The core model configuration.

Attributes:

constants	Constants for the core module
data	Configuration of the input variables and data sources.
data_output_options	Configuration of the output of the Virtual Ecosystem model state
debug	Configuration of debugging options.
grid	Configuration of the spatial grid
layers	Configuration of the layers in the vertical structure
pyrealm	Constant dataclasses for the pyrealm package.
timing	Configuration of the model run and step lengths

constants: CoreConstants

Constants for the core module

data: DataConfiguration

Configuration of the input variables and data sources.

data_output_options: DataOutputConfiguration

Configuration of the output of the Virtual Ecosystem model state

debug: DebugConfiguration

Configuration of debugging options.

grid: GridConfiguration

Configuration of the spatial grid

layers: LayersConfiguration

Configuration of the layers in the vertical structure

pyrealm: PyrealmConfig

Constant dataclasses for the pyrealm package.

At present, the pyrealm configuration settings are excluded from model serialisation because of issues with serialising numpy arrays. This is a problem for replicating simulations where these settings have been altered.

timing: TimingConfiguration

Configuration of the model run and step lengths

class virtual_ecosystem.core.model_config.CoreConstants(*, standard_pressure: float = 101.325, standard_mole: float = 44.642, molar_heat_capacity_air: float = 29.19, gravity: float = 6.6743e-11, boltzmann_constant: float = 1.380649e-23, stefan_boltzmann_constant: float = 5.6703744191844314e-08, von_karmans_constant: float = 0.4, max_depth_of_microbial_activity: float = 0.25, meters_to_mm: float = 1000.0, mm_to_kg: float = 0.001, molecular_weight_air: float = 28.96, gas_constant_water_vapour: float = 461.51, seconds_to_day: float = 86400.0, seconds_to_hour: float = 3600.0, hours_per_day: int = 24, characteristic_dimension_leaf: float = 0.01, specific_gas_constant_dry_air: float = 287.05, molecular_weight_ratio_water_to_dry_air: float = 0.622, conductance_to_resistance_conversion_factor: float = 40.9, density_water: float = 1000.0, fungal_fruiting_bodies_c_n_ratio: float = 10.0, fungal_fruiting_bodies_c_p_ratio: float = 75.0, fungal_fruiting_bodies_decay_rate: float = np.float64(0.013862943611198907), air_volumetric_heat_capacity: float = 1200.0, initial_aerodynamic_resistance_canopy: float = 12.1)

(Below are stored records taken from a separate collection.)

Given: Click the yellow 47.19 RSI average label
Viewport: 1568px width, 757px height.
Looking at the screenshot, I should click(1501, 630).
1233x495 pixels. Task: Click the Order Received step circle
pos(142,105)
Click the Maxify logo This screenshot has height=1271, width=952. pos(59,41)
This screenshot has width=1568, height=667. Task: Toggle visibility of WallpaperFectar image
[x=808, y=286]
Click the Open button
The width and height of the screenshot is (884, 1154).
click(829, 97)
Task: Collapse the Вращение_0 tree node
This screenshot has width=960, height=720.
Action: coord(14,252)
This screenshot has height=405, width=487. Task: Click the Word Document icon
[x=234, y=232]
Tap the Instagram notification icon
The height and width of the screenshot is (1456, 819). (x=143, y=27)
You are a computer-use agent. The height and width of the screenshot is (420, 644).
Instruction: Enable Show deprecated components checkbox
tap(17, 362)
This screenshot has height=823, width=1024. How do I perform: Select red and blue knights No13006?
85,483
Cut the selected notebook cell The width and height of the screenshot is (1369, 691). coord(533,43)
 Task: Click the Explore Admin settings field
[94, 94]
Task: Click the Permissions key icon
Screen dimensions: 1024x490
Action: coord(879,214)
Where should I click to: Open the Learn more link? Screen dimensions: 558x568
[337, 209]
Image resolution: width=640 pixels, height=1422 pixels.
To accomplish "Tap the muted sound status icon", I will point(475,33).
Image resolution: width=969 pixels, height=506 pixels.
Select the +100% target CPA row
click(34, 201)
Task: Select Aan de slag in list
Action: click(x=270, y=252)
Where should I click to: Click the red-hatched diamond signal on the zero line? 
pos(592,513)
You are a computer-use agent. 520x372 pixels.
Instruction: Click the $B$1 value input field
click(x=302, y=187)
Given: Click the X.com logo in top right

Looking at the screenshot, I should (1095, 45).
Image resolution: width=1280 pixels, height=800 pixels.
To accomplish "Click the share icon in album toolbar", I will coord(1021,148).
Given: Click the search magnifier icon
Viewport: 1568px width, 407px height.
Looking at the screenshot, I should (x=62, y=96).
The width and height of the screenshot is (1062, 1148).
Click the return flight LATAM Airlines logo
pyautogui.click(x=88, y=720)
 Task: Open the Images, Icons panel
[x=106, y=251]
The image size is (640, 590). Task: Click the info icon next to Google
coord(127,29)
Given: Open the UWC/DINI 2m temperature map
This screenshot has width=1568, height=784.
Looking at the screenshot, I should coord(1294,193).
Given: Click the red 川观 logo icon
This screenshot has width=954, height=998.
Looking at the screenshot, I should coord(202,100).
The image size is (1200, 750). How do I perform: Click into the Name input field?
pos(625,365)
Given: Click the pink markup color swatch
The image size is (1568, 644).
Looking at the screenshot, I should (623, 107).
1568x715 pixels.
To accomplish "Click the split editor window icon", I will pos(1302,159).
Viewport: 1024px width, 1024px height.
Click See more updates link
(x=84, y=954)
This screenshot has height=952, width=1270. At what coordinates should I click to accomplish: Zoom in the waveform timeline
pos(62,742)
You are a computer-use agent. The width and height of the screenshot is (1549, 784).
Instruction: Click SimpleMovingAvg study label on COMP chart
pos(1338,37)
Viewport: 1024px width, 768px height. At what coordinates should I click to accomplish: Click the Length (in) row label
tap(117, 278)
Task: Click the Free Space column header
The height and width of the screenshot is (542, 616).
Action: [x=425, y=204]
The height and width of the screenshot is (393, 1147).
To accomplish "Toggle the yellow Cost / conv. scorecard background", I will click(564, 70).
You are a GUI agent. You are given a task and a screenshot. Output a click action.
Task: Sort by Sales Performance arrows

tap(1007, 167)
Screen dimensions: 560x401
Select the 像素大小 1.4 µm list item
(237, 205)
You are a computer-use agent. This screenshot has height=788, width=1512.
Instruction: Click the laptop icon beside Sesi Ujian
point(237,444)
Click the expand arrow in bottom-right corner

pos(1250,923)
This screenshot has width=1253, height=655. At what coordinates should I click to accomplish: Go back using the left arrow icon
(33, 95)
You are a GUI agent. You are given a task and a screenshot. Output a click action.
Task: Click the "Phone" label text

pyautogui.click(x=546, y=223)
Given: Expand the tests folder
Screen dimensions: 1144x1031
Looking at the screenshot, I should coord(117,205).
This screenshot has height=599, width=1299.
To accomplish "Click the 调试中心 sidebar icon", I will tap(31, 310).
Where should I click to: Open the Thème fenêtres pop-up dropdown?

Core constants for use across the Virtual Ecosystem modules.

An instance of the CoreConstants dataclass provides definitions of the core constants used across an entire simulation. The core constants can be changed, as shown below, although for many this would likely generate nonsensical results.

Example

>>> consts = CoreConstants()
>>> consts.max_depth_of_microbial_activity
0.25
>>> consts = CoreConstants(max_depth_of_microbial_activity=0.75)
>>> consts.max_depth_of_microbial_activity
0.75

Attributes:

air_volumetric_heat_capacity	Volumetric heat capacity of air at constant pressure, [J m-3 K-1].
boltzmann_constant	The Boltzmann constant, [J K-1]
characteristic_dimension_leaf	Characteristic dimension of leaf, typically around 0.7 * leaf width, [m].
conductance_to_resistance_conversion_factor	Conductance to resistance conversion factor.
density_water	Density of water, [kg m-3].
fungal_fruiting_bodies_c_n_ratio	Carbon to nitrogen ratio of fungal fruiting bodies, [unitless].
fungal_fruiting_bodies_c_p_ratio	Carbon to phosphorus ratio of fungal fruiting bodies, [unitless].
fungal_fruiting_bodies_decay_rate	Rate constant for the decay of fungal fruiting bodies, [day^-1].
gas_constant_water_vapour	Gas constant for water vapour, [J kg-1 K-1]
gravity	Newtonian constant of gravitation, [m s-1].
hours_per_day	Number of hours per day.
initial_aerodynamic_resistance_canopy	Initial aerodynamic resistance of the canopy, [s m-1].
max_depth_of_microbial_activity	Maximum depth of microbial activity in the soil layers [m].
meters_to_mm	Factor to convert variable unit from meters to millimeters.
mm_to_kg	Factor to convert variable unit from millimeters to kilograms of water per square metre.
molar_heat_capacity_air	Molar heat capacity of air, [J mol-1 K-1].
molecular_weight_air	Molecular weight of air, [g mol-1].
molecular_weight_ratio_water_to_dry_air	The molecular weight ratio of water to dry air.
seconds_to_day	Factor to convert variable unit from seconds to day.
seconds_to_hour	Factor to convert variable unit from seconds to hours.
specific_gas_constant_dry_air	Specific gas constant for dry air, [J kg-1 K-1].
standard_mole	Moles of ideal gas in 1 m^3 air at standard atmosphere.
standard_pressure	Standard atmospheric pressure, [kPa]
stefan_boltzmann_constant	Stefan-Boltzmann constant, [W m-2 K-4].
von_karmans_constant	Von Karman's constant, [unitless].
zero_Celsius	Conversion constant from Kelvin to Celsius (°).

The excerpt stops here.